On 2/1/2014 6:38 AM, Luis Ressel wrote:
> couchjs requires 'execmem', which isn't neccessary for the rest of
> couchdb.
> ---
>  couchdb.fc |  1 +
>  couchdb.te | 18 +++++++++++++++++-
>  2 files changed, 18 insertions(+), 1 deletion(-)
> 
> diff --git a/couchdb.fc b/couchdb.fc
> index 7b63699..3fd740b 100644
> --- a/couchdb.fc
> +++ b/couchdb.fc
> @@ -2,6 +2,7 @@
>  
>  /etc/rc\.d/init\.d/couchdb	--	gen_context(system_u:object_r:couchdb_initrc_exec_t,s0)
>  
> +/usr/lib/couchdb/bin/couchjs	--	gen_context(system_u:object_r:couchdb_js_exec_t,s0)
>  /usr/lib/couchdb/erlang/lib/couch-[0-9.]+/priv/couchspawnkillable	--	gen_context(system_u:object_r:bin_t,s0)
>  
>  /usr/bin/couchdb	--	gen_context(system_u:object_r:couchdb_exec_t,s0)
> diff --git a/couchdb.te b/couchdb.te
> index 171ea6d..9481c02 100644
> --- a/couchdb.te
> +++ b/couchdb.te
> @@ -9,6 +9,10 @@ type couchdb_t;
>  type couchdb_exec_t;
>  init_daemon_domain(couchdb_t, couchdb_exec_t)
>  
> +type couchdb_js_t;
> +type couchdb_js_exec_t;
> +init_daemon_domain(couchdb_js_t, couchdb_js_exec_t)
> +
>  type couchdb_initrc_exec_t;
>  init_script_file(couchdb_initrc_exec_t)
>  
> @@ -30,7 +34,7 @@ init_daemon_run_dir(couchdb_var_run_t, "couchdb")
>  
>  ########################################
>  #
> -# Local policy
> +# couchdb policy
>  #
>  
>  allow couchdb_t self:process { getsched setsched signal signull sigkill };
> @@ -88,3 +92,15 @@ fs_getattr_xattr_fs(couchdb_t)
>  auth_use_nsswitch(couchdb_t)
>  
>  miscfiles_read_localization(couchdb_t)
> +
> +domtrans_pattern(couchdb_t, couchdb_js_exec_t, couchdb_js_t)

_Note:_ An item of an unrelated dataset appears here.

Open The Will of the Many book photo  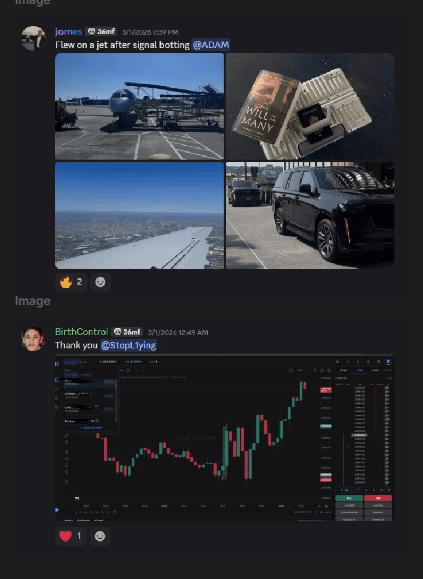click(x=310, y=106)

Moved this line up.  Otherwise merged.

> +########################################
> +#
> +# couchdb_js policy
> +#
> +
> +allow couchdb_js_t self:process { execmem getsched setsched };
> +
> +files_read_usr_files(couchdb_js_t)
> +miscfiles_read_localization(couchdb_js_t)
> 


-- 
Chris PeBenito
Tresys Technology, LLC
www.tresys.com | oss.tresys.com